Record set to tumble as 311,000 UK teenagers apply for university – The Guardian, 08/07/21
School leavers across the UK have shrugged off fears about the continuing impact of Covid and applied for undergraduate places in record numbers, according to data from Ucas, the university admissions administrator. The admissions service said that across-the-board increases in applications and offers of places meant the highest ever number of students would be starting university or college courses in the autumn, with particularly high rates of applications coming from women and sixth-formers. The push for places suggests students in England are undeterred by the government’s repeated warnings about “low-value” degrees that offer little boost to graduate pay, or by the prospects of student loans of more than £40,000 on average by the time they complete their degree.

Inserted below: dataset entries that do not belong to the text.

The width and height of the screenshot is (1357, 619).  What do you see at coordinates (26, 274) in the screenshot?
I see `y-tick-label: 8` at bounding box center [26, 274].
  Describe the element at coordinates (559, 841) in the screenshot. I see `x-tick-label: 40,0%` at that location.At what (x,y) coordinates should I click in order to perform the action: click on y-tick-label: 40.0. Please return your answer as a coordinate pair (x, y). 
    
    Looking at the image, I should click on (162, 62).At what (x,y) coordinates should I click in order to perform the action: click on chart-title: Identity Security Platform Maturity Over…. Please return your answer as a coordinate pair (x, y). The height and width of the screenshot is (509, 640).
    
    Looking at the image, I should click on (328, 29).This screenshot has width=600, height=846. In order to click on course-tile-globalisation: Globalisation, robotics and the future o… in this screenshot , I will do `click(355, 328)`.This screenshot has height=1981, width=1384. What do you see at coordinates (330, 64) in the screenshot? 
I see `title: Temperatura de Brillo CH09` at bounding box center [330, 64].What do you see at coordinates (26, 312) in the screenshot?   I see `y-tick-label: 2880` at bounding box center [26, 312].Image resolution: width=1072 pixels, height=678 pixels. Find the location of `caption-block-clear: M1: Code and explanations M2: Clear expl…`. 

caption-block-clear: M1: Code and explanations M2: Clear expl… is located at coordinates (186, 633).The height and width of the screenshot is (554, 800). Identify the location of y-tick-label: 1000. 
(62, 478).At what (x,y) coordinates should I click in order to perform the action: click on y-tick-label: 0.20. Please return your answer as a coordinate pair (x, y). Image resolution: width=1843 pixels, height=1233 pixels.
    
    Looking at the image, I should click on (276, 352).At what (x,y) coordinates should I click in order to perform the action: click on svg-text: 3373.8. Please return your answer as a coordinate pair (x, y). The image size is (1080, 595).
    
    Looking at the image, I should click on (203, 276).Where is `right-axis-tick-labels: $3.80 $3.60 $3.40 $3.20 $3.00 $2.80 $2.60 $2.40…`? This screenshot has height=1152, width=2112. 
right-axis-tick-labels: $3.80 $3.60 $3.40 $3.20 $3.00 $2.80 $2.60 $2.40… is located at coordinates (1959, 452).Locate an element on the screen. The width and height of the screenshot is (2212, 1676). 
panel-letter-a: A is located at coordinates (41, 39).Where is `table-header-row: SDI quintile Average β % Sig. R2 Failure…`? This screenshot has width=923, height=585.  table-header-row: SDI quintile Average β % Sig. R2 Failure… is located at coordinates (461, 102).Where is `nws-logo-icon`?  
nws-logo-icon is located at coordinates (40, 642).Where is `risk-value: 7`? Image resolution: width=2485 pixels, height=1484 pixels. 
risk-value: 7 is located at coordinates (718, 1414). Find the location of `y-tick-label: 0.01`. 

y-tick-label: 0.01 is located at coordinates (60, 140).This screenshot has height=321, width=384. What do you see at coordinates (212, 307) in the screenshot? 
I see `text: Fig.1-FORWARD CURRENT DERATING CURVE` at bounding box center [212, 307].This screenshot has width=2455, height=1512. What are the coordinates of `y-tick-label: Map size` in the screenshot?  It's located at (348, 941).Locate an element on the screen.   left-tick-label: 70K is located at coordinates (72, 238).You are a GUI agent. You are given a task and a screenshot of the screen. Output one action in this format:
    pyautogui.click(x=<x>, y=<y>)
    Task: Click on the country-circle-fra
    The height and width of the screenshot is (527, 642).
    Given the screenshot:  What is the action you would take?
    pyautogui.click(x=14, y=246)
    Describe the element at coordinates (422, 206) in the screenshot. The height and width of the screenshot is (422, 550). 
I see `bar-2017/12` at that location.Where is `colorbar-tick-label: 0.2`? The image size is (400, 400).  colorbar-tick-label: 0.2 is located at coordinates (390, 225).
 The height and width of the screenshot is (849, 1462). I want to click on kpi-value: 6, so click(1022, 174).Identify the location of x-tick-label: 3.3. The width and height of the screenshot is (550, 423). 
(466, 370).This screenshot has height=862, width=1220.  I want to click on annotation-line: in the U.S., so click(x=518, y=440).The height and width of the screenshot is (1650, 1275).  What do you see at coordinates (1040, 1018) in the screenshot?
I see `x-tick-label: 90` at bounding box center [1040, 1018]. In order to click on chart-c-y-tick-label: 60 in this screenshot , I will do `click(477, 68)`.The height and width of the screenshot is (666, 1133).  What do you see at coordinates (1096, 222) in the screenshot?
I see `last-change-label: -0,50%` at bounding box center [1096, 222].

Scottish universities: stranded between union and devolution – HEPI, 21/07/21
Today it is an open question whether the Union still exists, despite the sound and fury about indy2 and other political noise. Two of the key functions of the modern State – health and education – are now in the separate hands of the Scottish Government and, in default of devolution in England, the UK Government. The third key function, management of the economy, although awkwardly shared between Edinburgh and London, remains predominantly in the hands of the UK Government. The pandemic has highlighted just how far devolution has gone (in Wales too). But devolution has been a long time in the making, even setting aside the conditionality of the original 1707 Union. Scotland never introduced the customer-contractor principle that underpinned English reform of the National Health Service. When student fees were reintroduced in England, Scotland, after a brief wobble, retained the principle of free higher education. These are only the two most high-profile examples of policy divergence. In this curious Cheshire Cat context of a Union that both endures but has faded away Scottish higher education – or, more accurately, Scotland’s universities – are awkwardly poised.
‘Covid has been a big catalyst’: universities plan for post-pandemic life – The Guardian, 13/07/21
Manchester University this week became the first institution to confirm that lectures will remain permanently online, and responses to enquiries by the Guardian suggest it is unlikely to be the last, with many vice-chancellors keen to retain and build on changes wrought by the pandemic. The lifting of Covid restrictions on 19 July, announced by the government this week, will allow for a full return to face-to-face teaching in higher education, but university leaders are keen not to overpromise. Soaring infection rates aside, many staff believe digital initiatives adopted in a state of emergency should be kept as they enhance the student experience. Large lectures in cavernous theatres will be cut back, as will the traditional three-hour exam. Vice-chancellors say the shift to online assessments has been a positive of the pandemic experience, with universities such as Cambridge and Warwick already announcing their intention to stick with them.